Const template
Andrei Alexandrescu (See Website For Email)
SeeWebsiteForEmail at erdani.org
Sat Jan 20 18:15:52 PST 2007
Jarrett Billingsley wrote:
> "Andrei Alexandrescu (See Website For Email)"
> <SeeWebsiteForEmail at erdani.org> wrote in message
> news:45B2A3AE.20408 at erdani.org...
>> It's all too simple to protest against various features that other
>> languages have bastardized and throw the all too simplistic "So what, D is
>> now becoming Xyz?" as an argument in the discussion.
>
> Well how long has Walter been anti-implicit casting? It just seems like
> he's been "no overloading opCast for more than one type" and "implicit
> casting and construction are bad things" and "opAssign is the devil" for so
> long, and then just recently he seems to have had a change of mind.. what
> happened?
It happens to us all to associate some bad consequences with some
wholesale cause without investigating further. Many of the perceptions
above are based on various degrees to which C++ embarked on implementing
them and partially failed because an understandable lack of clear
foresight. To exemplify:
* "no overloading opCast for more than one type" and "implicit casting
and construction are bad things" came from C++ having made implicit
conversion the default one (and the only possible one when converting to
built-ins), thus making implicit conversions springing all over the
place in expressions. To assuage that, C++ also added the bizarre rule
that maximum one user-defined conversion can act in one expression.

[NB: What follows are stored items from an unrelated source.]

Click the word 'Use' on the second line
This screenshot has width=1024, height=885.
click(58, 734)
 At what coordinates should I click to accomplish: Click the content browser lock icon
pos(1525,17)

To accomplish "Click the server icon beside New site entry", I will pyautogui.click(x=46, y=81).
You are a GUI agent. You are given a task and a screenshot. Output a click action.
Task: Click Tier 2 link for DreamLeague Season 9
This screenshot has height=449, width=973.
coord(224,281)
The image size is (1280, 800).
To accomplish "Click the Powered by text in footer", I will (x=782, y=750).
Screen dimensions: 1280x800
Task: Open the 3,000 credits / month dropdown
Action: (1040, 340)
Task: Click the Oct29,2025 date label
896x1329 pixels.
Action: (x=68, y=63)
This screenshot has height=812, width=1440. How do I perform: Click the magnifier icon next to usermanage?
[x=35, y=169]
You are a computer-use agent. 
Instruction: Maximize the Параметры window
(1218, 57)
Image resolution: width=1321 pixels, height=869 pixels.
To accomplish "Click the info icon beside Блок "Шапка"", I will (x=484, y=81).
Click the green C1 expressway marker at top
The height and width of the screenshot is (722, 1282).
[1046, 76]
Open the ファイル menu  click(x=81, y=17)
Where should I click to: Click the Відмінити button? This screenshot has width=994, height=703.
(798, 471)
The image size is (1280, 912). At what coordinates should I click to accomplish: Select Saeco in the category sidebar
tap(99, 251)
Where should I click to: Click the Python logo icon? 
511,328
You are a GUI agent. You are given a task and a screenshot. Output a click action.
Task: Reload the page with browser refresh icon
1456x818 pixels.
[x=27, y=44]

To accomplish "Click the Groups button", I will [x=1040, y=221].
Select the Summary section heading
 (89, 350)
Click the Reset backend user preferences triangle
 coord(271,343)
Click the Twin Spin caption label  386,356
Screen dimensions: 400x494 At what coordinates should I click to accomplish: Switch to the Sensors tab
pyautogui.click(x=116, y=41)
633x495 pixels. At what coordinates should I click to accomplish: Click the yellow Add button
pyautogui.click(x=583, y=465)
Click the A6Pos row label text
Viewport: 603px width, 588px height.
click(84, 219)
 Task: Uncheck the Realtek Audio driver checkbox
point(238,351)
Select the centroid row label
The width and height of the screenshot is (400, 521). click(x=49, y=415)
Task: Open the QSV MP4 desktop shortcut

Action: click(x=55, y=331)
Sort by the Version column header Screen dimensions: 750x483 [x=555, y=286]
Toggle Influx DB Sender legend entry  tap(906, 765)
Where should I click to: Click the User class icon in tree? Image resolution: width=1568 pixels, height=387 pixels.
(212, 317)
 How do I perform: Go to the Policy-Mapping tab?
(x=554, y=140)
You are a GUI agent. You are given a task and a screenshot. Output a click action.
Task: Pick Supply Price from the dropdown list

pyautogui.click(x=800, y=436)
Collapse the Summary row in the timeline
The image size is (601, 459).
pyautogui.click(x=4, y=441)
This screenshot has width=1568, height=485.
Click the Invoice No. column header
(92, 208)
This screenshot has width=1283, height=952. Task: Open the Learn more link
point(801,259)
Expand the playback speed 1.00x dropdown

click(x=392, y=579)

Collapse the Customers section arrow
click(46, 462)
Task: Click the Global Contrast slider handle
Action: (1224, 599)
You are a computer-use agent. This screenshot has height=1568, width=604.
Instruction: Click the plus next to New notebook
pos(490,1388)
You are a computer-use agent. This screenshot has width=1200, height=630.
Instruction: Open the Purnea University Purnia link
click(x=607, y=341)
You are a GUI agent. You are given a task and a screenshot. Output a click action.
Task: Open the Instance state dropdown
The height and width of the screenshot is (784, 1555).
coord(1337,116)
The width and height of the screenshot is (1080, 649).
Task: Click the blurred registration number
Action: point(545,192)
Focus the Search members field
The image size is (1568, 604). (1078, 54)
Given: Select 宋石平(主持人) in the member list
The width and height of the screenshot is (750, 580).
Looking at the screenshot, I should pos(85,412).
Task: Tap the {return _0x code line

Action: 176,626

This, coupled with the byzantine overloading rules of C++, contributed
to a general perception that implicit conversion is a bad idea.
However, numerous use cases show that implicit conversions are
expressive as long as they are the result of a conscious decision.
Besides, the core does support implicit conversions, and I think history
of programming languages has shown copiously that the dictum "Quod licet
Iovis, non licet bovis" doesn't apply to language design.
* "opAssign is the devil" stems from a simple confusion - that
assignment and copy construction are strongly related. They aren't, and
as soon as this was clarified, opAssign made its way into the language.
Copy construction suffers of an infinite regression problem that C++
avoided, arguably in quite a disingenious way that has caused much
grief, to be assuaged by the upcoming rvalue references (which come with
the unneeded complexity specific to afterthought designs). I fear that
solving inout for D will have a similar stench.